This map from York County Heritage Trust archives shows a branch of the main trolley line between York and York Haven ran from Manchester to Mount Wolf. Bradley Rentzel writes in his "History of Mount Wolf" that the trolley line ran from 1903 to 1937. The Mount Wolf depot sat next to the Market Street bridge near the Northern Central Railway-Pennsylvania Railroad crossing. Background posts: Wolf Man. Wolfchester. No, the Village of Mount Wolf and Caeserville, named after ex-slave, flourished as lumber center and When York County undertakers served as woodworkers ... and vice versa.
For years, newspapers were delivered to York County's hinterlands via trolley car.

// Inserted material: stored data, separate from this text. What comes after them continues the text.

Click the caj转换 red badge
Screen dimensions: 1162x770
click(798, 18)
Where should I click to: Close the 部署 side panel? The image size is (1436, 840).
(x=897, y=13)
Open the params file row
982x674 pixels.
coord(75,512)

In particular, I remember reading Bradley Rentzel's account about their delivery to Mount Wolf.
"The first trolley car arrives at 5:30 a.m. from York with one or two workmen who head for the Wire Cloth plant," Rentzel wrote in "History of Mount Wolf." "A paper carrier picks up a bundle of papers, The York Gazette, which he immediately starts distributing. The first stop is at the Henry B. Hoff home."
What I never connected, until recently, was how the trolley got to Mount Wolf. The main line ran through Manchester, some distance away.
Then I noticed a map of the trolley system in York County, and a brief perusal showed a trolley spur exiting the main line at Manchester and terminating in Mount Wolf... .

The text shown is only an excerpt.